[What you should do]
Copy the lines below verbatim, from the one containing "Task: Click the Add preset button" through the one containing "Action: pos(195,253)", inclusive.

|---|

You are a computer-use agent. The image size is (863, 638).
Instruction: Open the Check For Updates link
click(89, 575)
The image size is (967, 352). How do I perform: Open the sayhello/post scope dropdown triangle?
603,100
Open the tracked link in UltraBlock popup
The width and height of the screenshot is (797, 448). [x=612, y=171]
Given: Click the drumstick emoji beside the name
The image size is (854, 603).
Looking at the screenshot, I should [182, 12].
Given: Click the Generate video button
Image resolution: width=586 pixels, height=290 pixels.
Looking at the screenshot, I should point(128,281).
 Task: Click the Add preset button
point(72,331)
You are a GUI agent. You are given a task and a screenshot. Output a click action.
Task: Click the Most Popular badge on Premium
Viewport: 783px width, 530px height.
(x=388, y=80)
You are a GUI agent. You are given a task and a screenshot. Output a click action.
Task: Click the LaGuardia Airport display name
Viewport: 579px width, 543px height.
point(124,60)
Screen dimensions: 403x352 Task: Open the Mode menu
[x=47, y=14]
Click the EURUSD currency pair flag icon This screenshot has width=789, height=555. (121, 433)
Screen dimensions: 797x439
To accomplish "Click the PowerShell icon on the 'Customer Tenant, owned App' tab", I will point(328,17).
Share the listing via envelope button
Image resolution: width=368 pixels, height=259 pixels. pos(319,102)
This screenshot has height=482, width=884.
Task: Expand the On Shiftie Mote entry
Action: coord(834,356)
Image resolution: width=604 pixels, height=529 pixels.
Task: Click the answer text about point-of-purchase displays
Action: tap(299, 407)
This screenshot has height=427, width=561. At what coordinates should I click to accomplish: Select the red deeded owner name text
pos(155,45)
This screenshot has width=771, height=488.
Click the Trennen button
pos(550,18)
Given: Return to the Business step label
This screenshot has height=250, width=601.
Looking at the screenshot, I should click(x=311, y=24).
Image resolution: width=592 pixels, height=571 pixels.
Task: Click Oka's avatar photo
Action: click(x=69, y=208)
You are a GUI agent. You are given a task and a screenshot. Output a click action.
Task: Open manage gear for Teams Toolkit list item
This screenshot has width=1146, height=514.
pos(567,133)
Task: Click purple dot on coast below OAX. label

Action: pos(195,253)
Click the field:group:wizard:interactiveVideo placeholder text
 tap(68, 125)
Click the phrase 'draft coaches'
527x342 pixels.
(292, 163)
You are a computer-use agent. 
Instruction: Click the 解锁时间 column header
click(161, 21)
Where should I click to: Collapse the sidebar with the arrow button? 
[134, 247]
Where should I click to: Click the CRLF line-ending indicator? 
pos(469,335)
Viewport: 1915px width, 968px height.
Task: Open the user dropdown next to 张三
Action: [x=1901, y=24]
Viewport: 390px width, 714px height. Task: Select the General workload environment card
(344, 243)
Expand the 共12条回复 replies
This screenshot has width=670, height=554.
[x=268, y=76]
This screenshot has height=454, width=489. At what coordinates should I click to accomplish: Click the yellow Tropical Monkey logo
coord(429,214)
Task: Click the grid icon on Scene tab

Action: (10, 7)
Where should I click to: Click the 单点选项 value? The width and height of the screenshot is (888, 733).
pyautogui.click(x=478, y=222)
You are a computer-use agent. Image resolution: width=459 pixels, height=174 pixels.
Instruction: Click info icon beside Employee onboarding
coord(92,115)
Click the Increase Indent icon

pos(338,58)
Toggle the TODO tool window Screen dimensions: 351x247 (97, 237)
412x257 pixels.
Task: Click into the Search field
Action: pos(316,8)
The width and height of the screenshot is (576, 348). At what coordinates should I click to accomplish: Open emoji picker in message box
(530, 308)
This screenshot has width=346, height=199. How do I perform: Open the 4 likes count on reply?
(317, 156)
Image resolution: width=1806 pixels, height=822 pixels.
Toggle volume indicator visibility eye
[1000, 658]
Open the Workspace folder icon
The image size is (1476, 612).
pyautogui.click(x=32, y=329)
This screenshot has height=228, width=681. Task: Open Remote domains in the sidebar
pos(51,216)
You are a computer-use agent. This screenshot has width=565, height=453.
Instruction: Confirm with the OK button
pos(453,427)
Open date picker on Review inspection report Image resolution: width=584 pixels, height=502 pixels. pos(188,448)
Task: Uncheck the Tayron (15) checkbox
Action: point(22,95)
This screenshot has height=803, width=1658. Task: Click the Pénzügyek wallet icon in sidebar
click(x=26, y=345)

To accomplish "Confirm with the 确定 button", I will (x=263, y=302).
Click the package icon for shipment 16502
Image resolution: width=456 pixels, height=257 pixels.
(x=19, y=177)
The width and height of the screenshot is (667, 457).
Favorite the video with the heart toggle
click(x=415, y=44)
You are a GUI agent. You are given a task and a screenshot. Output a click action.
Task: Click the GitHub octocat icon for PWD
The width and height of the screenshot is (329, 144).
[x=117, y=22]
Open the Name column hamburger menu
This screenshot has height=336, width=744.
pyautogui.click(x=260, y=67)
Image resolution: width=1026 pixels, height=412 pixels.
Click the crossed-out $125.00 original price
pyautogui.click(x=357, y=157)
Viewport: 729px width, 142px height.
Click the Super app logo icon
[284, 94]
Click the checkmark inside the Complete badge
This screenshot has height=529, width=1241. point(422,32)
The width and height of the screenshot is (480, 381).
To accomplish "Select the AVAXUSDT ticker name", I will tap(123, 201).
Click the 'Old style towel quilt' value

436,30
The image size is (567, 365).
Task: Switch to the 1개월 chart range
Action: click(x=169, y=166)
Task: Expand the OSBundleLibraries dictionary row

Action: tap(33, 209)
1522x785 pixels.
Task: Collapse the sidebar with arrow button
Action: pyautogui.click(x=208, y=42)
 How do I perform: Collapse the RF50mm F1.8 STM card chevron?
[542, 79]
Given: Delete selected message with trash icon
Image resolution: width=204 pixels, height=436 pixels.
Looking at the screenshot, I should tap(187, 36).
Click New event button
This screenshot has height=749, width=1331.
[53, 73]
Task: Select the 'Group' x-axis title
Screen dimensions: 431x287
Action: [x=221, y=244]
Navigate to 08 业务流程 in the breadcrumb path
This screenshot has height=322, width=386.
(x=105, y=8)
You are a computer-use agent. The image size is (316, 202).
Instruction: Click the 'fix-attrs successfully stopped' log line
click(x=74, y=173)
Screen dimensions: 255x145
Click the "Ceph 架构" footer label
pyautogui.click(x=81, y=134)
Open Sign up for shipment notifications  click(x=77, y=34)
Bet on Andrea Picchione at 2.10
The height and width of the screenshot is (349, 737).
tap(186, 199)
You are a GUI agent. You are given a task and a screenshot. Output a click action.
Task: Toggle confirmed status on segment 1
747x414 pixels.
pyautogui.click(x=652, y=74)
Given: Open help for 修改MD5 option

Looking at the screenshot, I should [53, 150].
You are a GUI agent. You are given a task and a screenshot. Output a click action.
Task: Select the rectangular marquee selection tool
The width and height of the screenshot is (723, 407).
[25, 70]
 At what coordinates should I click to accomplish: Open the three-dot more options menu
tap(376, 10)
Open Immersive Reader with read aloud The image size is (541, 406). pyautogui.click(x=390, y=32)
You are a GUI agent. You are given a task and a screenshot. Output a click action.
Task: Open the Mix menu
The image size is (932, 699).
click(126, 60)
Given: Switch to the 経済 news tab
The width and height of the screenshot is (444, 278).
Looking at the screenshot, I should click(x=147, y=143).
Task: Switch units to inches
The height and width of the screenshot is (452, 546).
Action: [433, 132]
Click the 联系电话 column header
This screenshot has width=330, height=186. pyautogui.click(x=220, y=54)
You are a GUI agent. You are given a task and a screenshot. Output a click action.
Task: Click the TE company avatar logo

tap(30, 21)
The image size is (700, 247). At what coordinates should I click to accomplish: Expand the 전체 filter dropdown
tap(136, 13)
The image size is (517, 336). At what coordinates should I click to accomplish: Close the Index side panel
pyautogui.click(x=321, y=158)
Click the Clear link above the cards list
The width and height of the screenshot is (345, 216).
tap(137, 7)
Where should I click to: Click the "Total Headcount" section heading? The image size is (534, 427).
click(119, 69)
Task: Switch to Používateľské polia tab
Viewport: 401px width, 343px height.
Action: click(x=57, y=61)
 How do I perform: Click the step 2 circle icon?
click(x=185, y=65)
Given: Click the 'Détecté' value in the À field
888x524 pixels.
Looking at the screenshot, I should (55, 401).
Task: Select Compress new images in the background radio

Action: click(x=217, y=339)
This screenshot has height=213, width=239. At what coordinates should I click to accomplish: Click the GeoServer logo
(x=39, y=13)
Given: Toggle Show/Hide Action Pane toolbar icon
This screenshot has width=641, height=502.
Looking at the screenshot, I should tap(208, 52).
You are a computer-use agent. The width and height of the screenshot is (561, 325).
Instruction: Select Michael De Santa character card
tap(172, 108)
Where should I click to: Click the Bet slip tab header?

|---|

[Exercise result]
 Task: Click the Add preset button
point(72,331)
You are a GUI agent. You are given a task and a screenshot. Output a click action.
Task: Click the Most Popular badge on Premium
Viewport: 783px width, 530px height.
(x=388, y=80)
You are a GUI agent. You are given a task and a screenshot. Output a click action.
Task: Click the LaGuardia Airport display name
Viewport: 579px width, 543px height.
point(124,60)
Screen dimensions: 403x352 Task: Open the Mode menu
[x=47, y=14]
Click the EURUSD currency pair flag icon This screenshot has width=789, height=555. (121, 433)
Screen dimensions: 797x439
To accomplish "Click the PowerShell icon on the 'Customer Tenant, owned App' tab", I will point(328,17).
Share the listing via envelope button
Image resolution: width=368 pixels, height=259 pixels. pos(319,102)
This screenshot has height=482, width=884.
Task: Expand the On Shiftie Mote entry
Action: coord(834,356)
Image resolution: width=604 pixels, height=529 pixels.
Task: Click the answer text about point-of-purchase displays
Action: tap(299, 407)
This screenshot has height=427, width=561. At what coordinates should I click to accomplish: Select the red deeded owner name text
pos(155,45)
This screenshot has width=771, height=488.
Click the Trennen button
pos(550,18)
Given: Return to the Business step label
This screenshot has height=250, width=601.
Looking at the screenshot, I should click(x=311, y=24).
Image resolution: width=592 pixels, height=571 pixels.
Task: Click Oka's avatar photo
Action: click(x=69, y=208)
You are a GUI agent. You are given a task and a screenshot. Output a click action.
Task: Open manage gear for Teams Toolkit list item
This screenshot has width=1146, height=514.
pos(567,133)
Task: Click purple dot on coast below OAX. label

Action: pos(195,253)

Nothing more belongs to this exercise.